[START TASK INPUT]

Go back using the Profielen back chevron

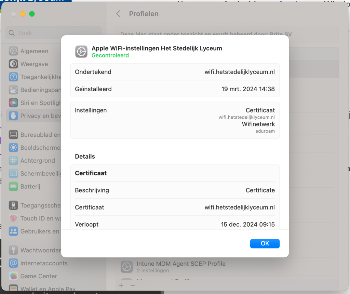point(118,14)
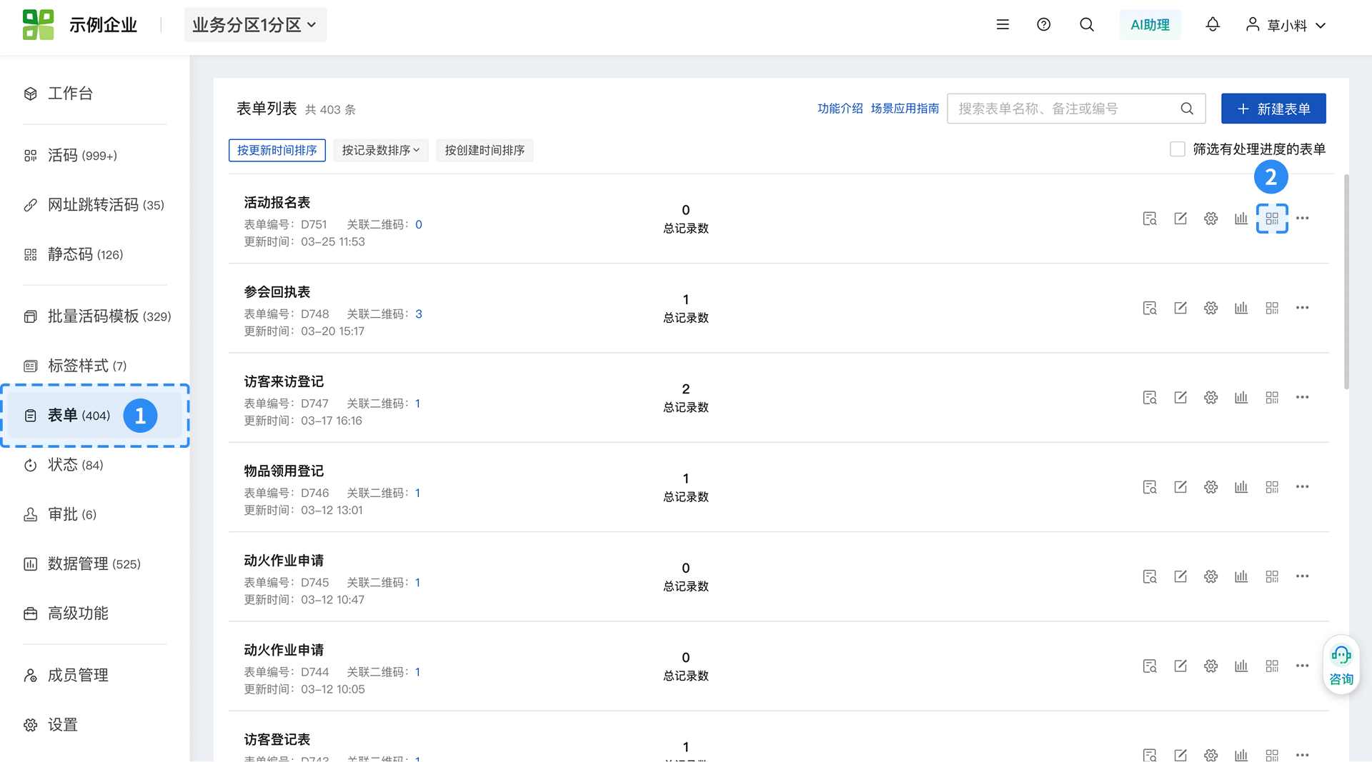The image size is (1372, 762).
Task: Select 表单 in the sidebar
Action: tap(79, 416)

[END TASK INPUT]

WRITTEN TASK |
Return every line of the records that contains the string "back", matching case exactly.

RESULT OF THE TASK |
Go back using the Profielen back chevron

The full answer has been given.